Paris was harmed. So many people were hurt and killed. It has been televised, broadcasted, shared, discussed, tweeted, and photographed. And rightly so. Our world has become so small thanks to technology. I appreciate technology on so many levels for this.

However, I was shocked to find out that Kenya had experienced a similar attack…in April. Suddenly my feed was showing Kenya and I assumed it happened at the same time, when in fact it had happened months ago. I was ignorant. I did not have a clue. Where had the news been on Kenya? Where was I in April that I did not know this? I don’t watch daily or nightly news, I only read the news from my social media platforms from reputable sources. So why didn’t I know?

I don’t have that answer right now. But I do know that no one on social media was changing their profile pictures to show the flag of Kenya in the spring. So why now? Is it closer to us? Is it more real? Is it more shocking? No. We are in this world together. We need to act like it.

There is trauma all over the world. There are attacks often. And what I have heard many times over from parents now is this “What kind of world have I brought my children into?”

The honest and sad truth is that absolutely nothing is new. Our evils in humanity are different now but they have always existed. What we need to do is see the world for the good for our children. Just as our parents did, and their parents before them. They must have, otherwise we would have never existed ourselves.

I recently attended WE Day in Ottawa, were over 16000 young adults were there, ready to serve. They had already done a local and global act of service in order to receive their ticket. So, you see, we are the majority. WE are bigger than one horrible and evil me.

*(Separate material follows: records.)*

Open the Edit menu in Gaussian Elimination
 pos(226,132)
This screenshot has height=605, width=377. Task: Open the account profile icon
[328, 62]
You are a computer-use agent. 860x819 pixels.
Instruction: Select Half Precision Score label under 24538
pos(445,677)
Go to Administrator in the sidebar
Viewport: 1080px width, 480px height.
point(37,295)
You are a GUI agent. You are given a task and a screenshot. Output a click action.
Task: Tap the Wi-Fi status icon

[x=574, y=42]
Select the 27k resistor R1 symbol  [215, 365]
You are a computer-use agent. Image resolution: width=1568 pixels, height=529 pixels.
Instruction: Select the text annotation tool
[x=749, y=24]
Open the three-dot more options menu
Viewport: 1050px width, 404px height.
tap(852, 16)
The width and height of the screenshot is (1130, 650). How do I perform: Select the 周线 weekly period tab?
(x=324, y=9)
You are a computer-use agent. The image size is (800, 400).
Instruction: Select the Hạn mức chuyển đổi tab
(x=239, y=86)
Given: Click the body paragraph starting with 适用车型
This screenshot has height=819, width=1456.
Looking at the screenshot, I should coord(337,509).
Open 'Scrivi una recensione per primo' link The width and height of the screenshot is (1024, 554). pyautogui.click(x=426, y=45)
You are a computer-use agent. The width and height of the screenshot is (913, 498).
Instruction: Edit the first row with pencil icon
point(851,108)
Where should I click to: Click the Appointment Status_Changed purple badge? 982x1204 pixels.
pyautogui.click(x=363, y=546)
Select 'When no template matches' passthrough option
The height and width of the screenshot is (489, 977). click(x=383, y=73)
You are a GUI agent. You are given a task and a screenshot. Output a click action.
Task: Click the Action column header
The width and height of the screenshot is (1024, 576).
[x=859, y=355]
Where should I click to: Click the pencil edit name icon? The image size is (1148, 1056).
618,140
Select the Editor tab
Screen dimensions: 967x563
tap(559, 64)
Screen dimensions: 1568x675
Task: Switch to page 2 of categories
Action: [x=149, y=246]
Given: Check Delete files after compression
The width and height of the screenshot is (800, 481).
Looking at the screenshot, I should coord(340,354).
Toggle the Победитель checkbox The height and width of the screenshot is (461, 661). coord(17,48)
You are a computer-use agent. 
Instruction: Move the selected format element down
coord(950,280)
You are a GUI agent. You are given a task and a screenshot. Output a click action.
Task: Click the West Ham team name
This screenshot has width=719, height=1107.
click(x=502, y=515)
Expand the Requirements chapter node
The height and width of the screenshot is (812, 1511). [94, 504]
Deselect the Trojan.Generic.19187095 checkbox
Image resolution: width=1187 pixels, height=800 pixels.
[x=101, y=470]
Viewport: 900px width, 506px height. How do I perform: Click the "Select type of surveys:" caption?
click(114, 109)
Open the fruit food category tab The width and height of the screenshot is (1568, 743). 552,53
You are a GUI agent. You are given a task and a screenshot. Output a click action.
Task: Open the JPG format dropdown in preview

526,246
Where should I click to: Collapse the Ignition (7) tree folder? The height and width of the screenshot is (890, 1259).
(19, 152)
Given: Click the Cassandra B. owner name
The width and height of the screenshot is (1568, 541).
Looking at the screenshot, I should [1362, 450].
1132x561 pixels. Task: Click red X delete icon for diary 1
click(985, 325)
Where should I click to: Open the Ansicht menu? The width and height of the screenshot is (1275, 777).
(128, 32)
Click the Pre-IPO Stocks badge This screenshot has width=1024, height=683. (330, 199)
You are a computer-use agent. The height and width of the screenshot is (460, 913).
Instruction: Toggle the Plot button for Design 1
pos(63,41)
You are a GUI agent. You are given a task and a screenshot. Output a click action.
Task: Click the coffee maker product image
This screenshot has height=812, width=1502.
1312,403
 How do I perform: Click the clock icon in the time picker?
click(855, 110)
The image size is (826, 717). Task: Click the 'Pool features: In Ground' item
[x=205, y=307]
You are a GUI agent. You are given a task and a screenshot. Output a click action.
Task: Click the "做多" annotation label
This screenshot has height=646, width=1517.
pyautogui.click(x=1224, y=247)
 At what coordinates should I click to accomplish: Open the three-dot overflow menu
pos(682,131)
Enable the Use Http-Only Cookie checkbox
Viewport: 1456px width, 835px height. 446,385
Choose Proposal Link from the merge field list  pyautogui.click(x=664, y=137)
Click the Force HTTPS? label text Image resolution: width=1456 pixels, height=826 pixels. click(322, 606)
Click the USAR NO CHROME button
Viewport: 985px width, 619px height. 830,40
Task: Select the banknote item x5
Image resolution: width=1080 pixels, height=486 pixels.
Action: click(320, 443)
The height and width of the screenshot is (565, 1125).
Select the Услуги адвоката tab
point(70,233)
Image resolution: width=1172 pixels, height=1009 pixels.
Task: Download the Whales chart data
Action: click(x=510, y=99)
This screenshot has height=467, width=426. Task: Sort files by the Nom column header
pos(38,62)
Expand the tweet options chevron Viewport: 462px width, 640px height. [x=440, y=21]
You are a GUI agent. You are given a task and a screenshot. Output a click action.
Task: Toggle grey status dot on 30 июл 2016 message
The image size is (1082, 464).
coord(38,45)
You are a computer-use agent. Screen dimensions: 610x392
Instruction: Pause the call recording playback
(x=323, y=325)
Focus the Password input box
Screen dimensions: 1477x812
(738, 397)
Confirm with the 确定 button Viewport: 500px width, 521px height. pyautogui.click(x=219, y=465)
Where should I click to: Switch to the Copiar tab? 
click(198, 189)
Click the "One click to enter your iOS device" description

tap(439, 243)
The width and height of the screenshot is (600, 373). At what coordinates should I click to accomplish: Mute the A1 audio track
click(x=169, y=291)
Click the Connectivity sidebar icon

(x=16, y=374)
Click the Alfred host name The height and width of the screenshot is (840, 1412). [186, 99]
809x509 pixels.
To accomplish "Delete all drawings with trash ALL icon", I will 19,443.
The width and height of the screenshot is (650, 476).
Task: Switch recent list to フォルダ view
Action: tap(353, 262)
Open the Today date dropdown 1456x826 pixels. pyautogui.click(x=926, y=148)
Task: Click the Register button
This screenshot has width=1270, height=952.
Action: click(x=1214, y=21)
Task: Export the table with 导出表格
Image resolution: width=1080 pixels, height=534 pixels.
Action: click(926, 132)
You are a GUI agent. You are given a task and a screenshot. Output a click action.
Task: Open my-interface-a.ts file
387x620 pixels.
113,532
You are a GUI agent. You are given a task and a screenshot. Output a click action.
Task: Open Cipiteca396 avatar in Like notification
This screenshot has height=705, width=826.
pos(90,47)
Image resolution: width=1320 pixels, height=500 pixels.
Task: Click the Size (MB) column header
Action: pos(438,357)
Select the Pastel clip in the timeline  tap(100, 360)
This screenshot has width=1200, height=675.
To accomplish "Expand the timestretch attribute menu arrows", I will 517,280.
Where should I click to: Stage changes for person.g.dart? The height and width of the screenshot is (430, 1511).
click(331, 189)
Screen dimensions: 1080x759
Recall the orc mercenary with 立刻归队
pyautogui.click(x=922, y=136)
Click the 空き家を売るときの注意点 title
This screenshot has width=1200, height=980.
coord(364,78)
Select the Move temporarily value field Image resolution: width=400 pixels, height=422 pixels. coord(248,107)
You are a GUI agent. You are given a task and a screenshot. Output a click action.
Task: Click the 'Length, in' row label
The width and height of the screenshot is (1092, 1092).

Many people have used the above quote by Mr. Fred Rogers to help children see the good in the world in times of tragedy. I encourage all parents to visit The Fred Rogers Company website. It has a collection of very useful articles and videos to help you speak to your children about tragedy.

I used to watch Mister Rogers’ Neighborhood all the time as a child. He had a sweet and calm voice and his stories were simple and clear. He exuded love. He was a very special man, well beyond his PBS broadcast. Have a listen to one of his many acceptance speeches available on YouTube. This speech is when he was inducted in the TV Hall of Fame. 

The biggest thing to remember is that children need to speak to you about their feelings. Whether they are angry or sad, confused or indifferent, it is important to share and talk. We need to help them see the good in the world even in times such as this. Because children have not changed. The media around them has.

Just as those 16000 young adults were ready to serve at WE Day, so have we been asked to serve as parents. Whatever it takes, we must help them see there is still good in this world, and that they will be the next generation that may very well change everything for the better.

Wishing you all love and prayers with your family.